Gibberellin (GA 3 )‐responsive aleurone protoplasts isolated from Avena sativa have been successfully used as a transient expression system to analyse promoter fusions between the wheat α‐amylase gene α‐ Amy2/54 and the reporter gene GUS . Following PEG‐mediated uptake of plasmid DNA, transient expression directed by the α‐ Amy2/54 promoter was found to be regulated in the same way as the endogenous oat α‐amylase genes. Expression was thus dependent on the inclusion of GA 3 in the protoplast incubation media, could not be detected before a lag phase of 2 days following transformation and was inhibited by simultaneous addition of abscisic acid (ABA) with GA 3 to the media.
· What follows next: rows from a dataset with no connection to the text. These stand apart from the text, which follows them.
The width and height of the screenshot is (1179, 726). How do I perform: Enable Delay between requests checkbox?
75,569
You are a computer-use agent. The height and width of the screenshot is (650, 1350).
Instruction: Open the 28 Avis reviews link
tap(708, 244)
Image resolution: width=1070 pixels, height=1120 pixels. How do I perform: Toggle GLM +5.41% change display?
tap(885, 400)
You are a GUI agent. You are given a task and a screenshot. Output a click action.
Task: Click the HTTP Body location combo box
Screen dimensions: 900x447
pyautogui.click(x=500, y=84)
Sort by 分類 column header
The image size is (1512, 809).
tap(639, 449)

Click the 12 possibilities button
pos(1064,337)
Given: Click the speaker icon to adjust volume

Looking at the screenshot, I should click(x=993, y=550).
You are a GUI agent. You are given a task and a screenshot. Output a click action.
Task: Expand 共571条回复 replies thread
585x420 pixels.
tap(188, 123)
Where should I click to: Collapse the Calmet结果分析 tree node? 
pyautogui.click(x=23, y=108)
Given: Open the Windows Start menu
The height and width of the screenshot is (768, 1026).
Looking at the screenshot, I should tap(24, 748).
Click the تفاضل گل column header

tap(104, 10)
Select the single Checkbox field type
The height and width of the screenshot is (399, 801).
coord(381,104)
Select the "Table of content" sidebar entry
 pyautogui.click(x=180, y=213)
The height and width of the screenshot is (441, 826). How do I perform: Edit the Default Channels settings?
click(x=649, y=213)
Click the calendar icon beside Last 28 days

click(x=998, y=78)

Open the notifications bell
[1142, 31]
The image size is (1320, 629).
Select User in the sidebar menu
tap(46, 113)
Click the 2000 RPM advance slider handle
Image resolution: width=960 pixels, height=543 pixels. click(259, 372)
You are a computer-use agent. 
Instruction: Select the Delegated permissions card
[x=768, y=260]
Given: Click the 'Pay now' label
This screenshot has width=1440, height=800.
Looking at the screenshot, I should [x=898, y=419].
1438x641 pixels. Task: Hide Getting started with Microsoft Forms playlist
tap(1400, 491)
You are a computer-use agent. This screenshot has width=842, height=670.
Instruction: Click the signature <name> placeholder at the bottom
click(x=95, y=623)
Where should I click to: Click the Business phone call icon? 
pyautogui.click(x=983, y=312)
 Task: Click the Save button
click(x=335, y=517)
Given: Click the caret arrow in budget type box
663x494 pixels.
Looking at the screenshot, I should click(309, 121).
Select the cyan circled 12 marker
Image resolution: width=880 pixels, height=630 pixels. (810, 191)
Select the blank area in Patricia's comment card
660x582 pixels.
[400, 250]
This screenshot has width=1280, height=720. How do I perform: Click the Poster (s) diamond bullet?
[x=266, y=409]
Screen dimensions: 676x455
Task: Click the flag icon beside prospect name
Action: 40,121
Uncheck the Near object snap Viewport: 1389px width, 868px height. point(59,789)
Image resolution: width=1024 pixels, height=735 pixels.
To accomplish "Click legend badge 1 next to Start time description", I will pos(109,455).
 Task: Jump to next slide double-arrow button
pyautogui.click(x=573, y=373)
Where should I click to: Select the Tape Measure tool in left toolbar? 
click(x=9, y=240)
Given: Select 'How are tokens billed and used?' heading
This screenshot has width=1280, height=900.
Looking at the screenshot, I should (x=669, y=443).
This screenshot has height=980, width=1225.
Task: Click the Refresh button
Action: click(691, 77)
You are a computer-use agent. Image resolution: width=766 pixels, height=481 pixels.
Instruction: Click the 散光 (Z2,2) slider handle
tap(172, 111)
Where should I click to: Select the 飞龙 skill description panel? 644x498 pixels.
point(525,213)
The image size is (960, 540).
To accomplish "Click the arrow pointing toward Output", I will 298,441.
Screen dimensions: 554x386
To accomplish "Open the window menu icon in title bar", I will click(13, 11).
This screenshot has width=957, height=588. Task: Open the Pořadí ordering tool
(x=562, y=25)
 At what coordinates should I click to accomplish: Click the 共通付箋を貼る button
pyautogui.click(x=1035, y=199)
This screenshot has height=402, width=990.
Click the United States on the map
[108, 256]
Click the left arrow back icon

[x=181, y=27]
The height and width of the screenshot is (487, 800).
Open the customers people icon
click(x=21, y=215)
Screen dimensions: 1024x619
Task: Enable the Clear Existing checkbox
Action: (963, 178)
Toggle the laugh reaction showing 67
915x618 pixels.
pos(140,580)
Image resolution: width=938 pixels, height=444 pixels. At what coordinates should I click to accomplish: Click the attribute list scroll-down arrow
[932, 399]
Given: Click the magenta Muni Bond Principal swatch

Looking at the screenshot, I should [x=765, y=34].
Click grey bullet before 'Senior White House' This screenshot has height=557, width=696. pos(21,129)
In contrast, expression from the CaMV 35S promoter in the same system was not affected by GA 3 or ABA and could be detected 1 day after transformation. Introduction of a further three different promoters into the aleurone protoplasts confirmed that GA 3 specifically controlled transient expression from the α‐ Amy2/54 promoter only. Promoter deletions of the α‐ Amy2/54 : GUS fusion demonstrated that sequences within 300 bp of the start of transcription of the gene were sufficient to direct high‐level expression that was regulated by GA 3 and ABA.